**RAW DATA**
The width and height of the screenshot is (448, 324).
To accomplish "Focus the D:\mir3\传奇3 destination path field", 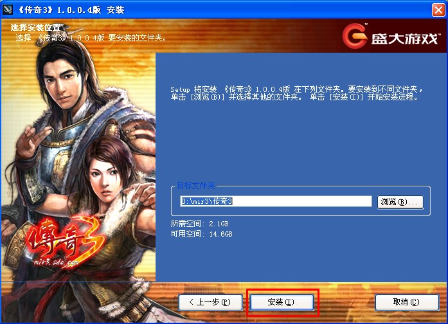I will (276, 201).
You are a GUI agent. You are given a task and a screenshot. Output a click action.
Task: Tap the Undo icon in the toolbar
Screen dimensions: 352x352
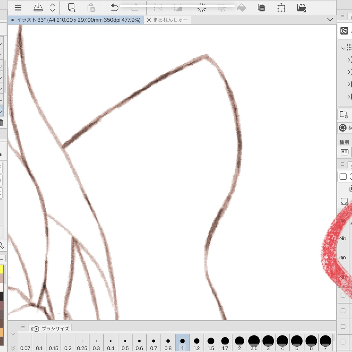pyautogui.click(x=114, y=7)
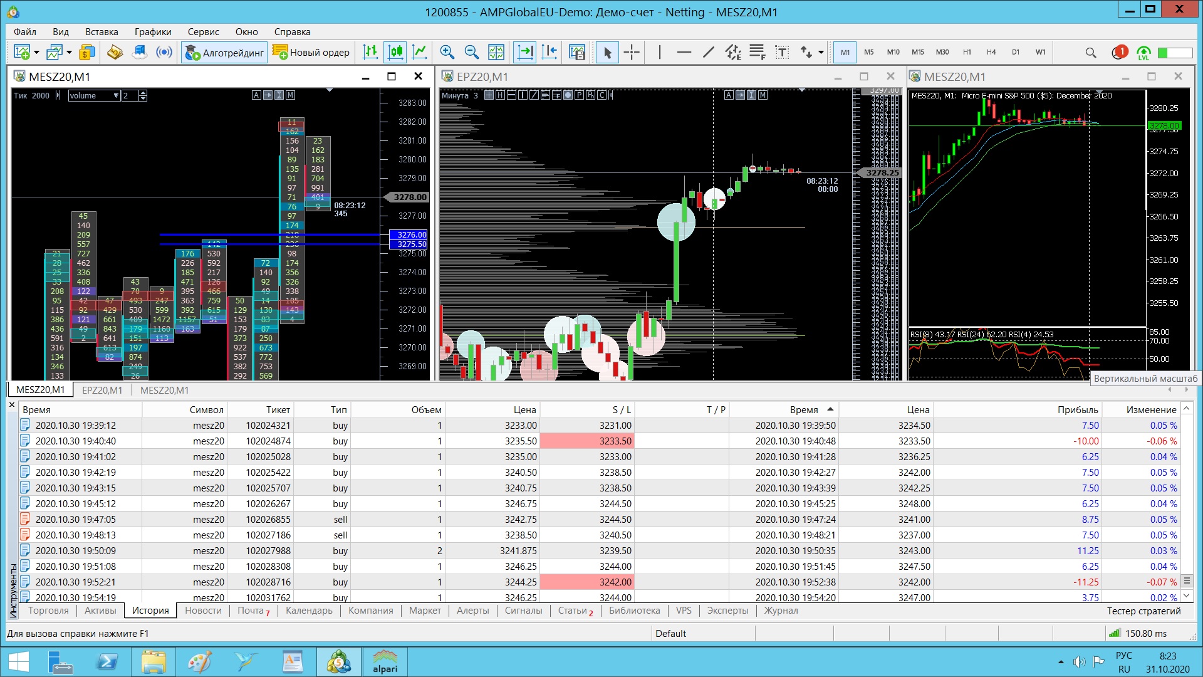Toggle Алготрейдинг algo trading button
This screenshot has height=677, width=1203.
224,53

---

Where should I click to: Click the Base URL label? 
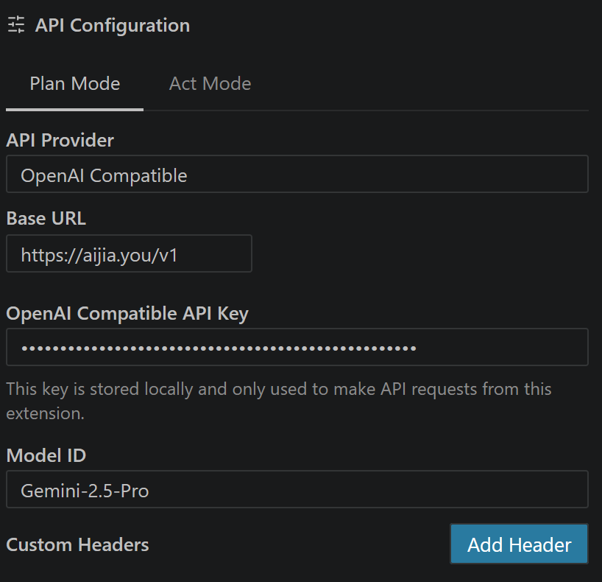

**TASK PROMPT**
State how many lines of the material above contain the string "height". Give only the number.

**THE RESPONSE**
2